— start of DATA FOR THIS EXERCISE —
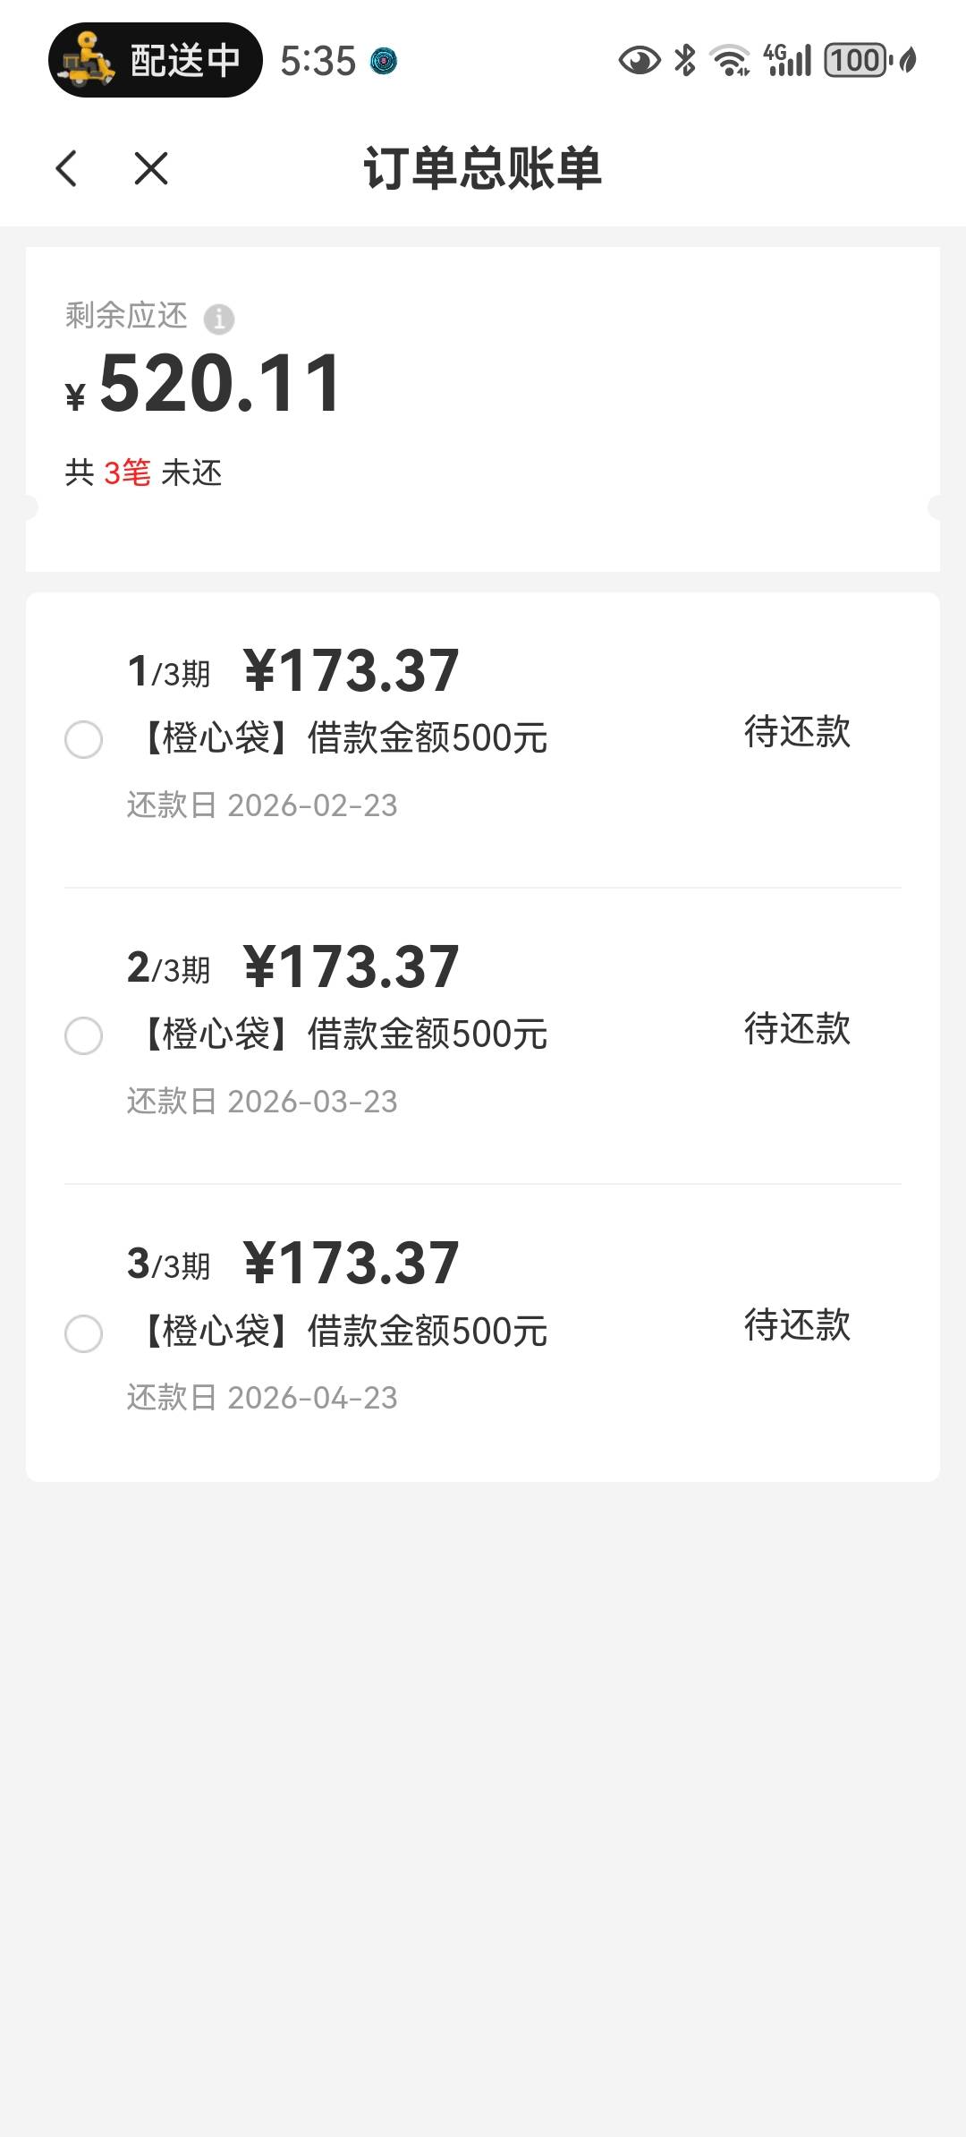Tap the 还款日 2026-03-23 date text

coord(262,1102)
— end of DATA FOR THIS EXERCISE —
— start of DATA FOR THIS EXERCISE —
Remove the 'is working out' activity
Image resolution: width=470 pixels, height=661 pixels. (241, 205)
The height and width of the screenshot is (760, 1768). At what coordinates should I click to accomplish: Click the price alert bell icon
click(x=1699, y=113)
— end of DATA FOR THIS EXERCISE —
-- GIVEN TASK --
Rewrite everything from the line containing "Remove the 'is working out' activity" down to the line containing "click(x=1699, y=113)", changing "price alert" to "stock alert" and keeping the rest the same.

-- TASK OUTPUT --
Remove the 'is working out' activity
Image resolution: width=470 pixels, height=661 pixels. (241, 205)
The height and width of the screenshot is (760, 1768). At what coordinates should I click to accomplish: Click the stock alert bell icon
click(x=1699, y=113)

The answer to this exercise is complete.